The biggest problem with The Hobbit: An Unexpected Journey (dir. Peter Jackson, 2012) isn’t how Jackson pads out The Lord of the Rings’ shorter, slighter predecessor into a trilogy. (Although the padding is a problem; often, it feels like Jackson’s chief inspiration in the new material was Randall’s rant in Clerks 2.)

It’s that he spends too much time making it work as a prequel and not enough making it work as its own story. He forgets that The Hobbit isn’t the story of how Bilbo found the Ring; it’s about Thorin’s quest, Bilbo’s role in it, and how it changed him. Glorified cameos from Ian Holm, Elijah Wood, Cate Blanchett and Christopher Lee don’t help matters. The tone is uneven: the ruder aspects of what is, at its heart, a story for kids don’t sit well with Jackson’s desire for a tone more consistent with the Rings films. Even the parallels between the two works are too obvious: so often, it seems as if you could replace Thorin with Aragorn without changing all that much.

That being said, that’s all made up for in the always-breathtaking scenery, inspired design (except for occasional missteps such as the Great Goblin, who seems to have a scrotum where his chin ought to be, and to make things even more surreal he’s voiced by Barry “Dame Edna” Humphries) and a fantastic cast led by Martin Freeman, Ian McKellen and Richard Armitage, and backed up by James Nesbitt and Sylvester McCoy.
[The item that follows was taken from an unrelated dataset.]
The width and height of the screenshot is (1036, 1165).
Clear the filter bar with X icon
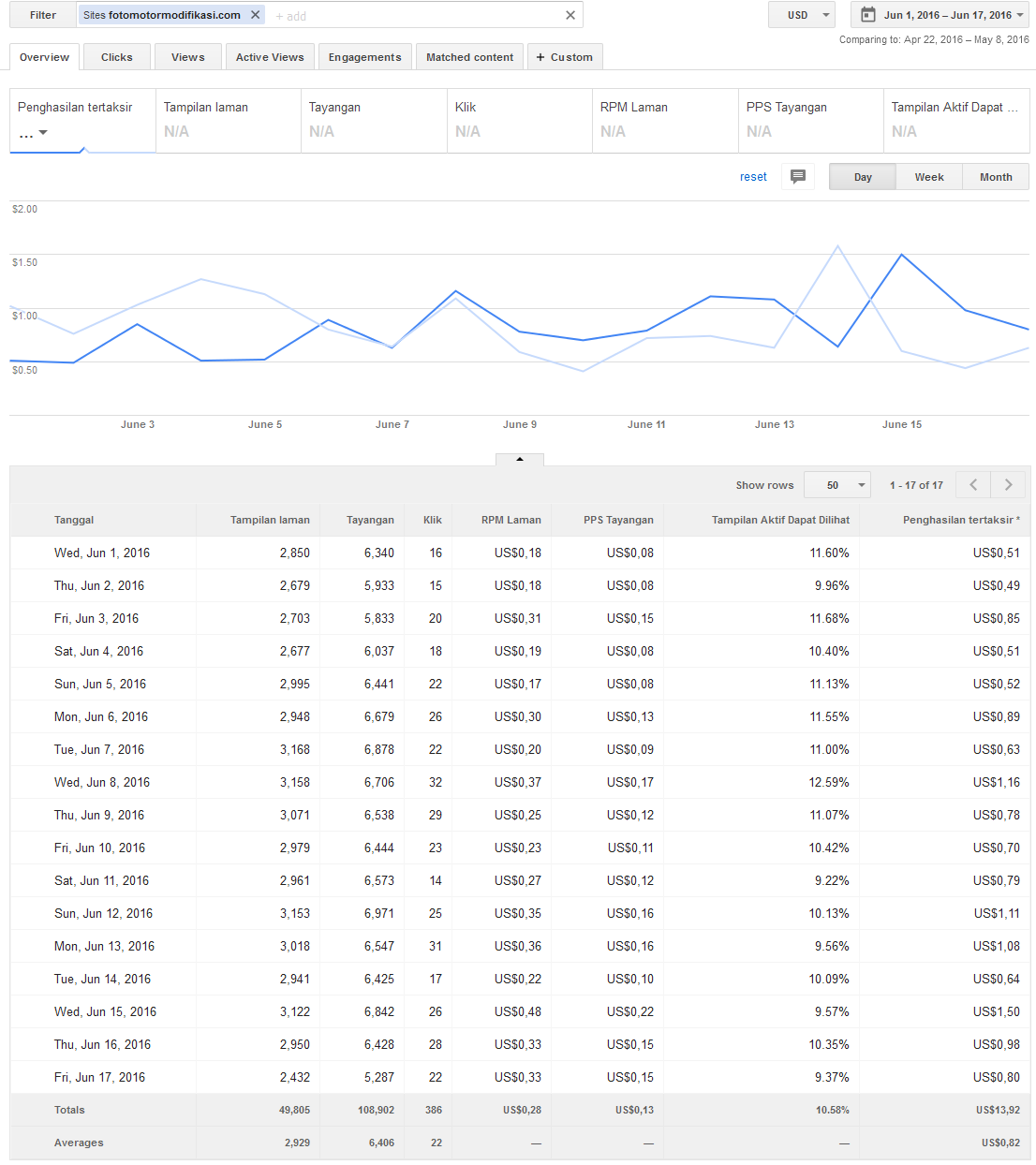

Most of the big effects set-pieces work very well (the stone giants sequence being the major exception). And they managed to slip in the “That’s what Bilbo Baggins hates” song from the novel (“Blunt the knives, bend the forks, smash the bottles and burn the corks…”), so that’s a plus.

Jesse Stone: Innocents Lost

I’m pretty sure of two things in life: first, that almost nobody watches Jesse Stone movies for their plots; and second, that the people who make Jesse Stone movies know that almost nobody watches them for their plots. The screenwriters of Jesse Stone: Innocents Lost (dir. Dick Lowry, 2011) acknowledge this by starting with the murder of a character you could have sworn appeared earlier in the series, such as Stephen Baldwin’s daughter from the first movie, or whoever was is Mae Whitman played (you were too busy making Arrested Development jokes and didn’t catch her name). But nope, it’s an original character, albeit one he talks to (in flashbacks) using the same sort of language he always uses when talking to the wayward girls he serves as a reluctant father figure for. He even manages to pull out the old line about how he’s not in the “right and wrong business” but the “legal and illegal business.”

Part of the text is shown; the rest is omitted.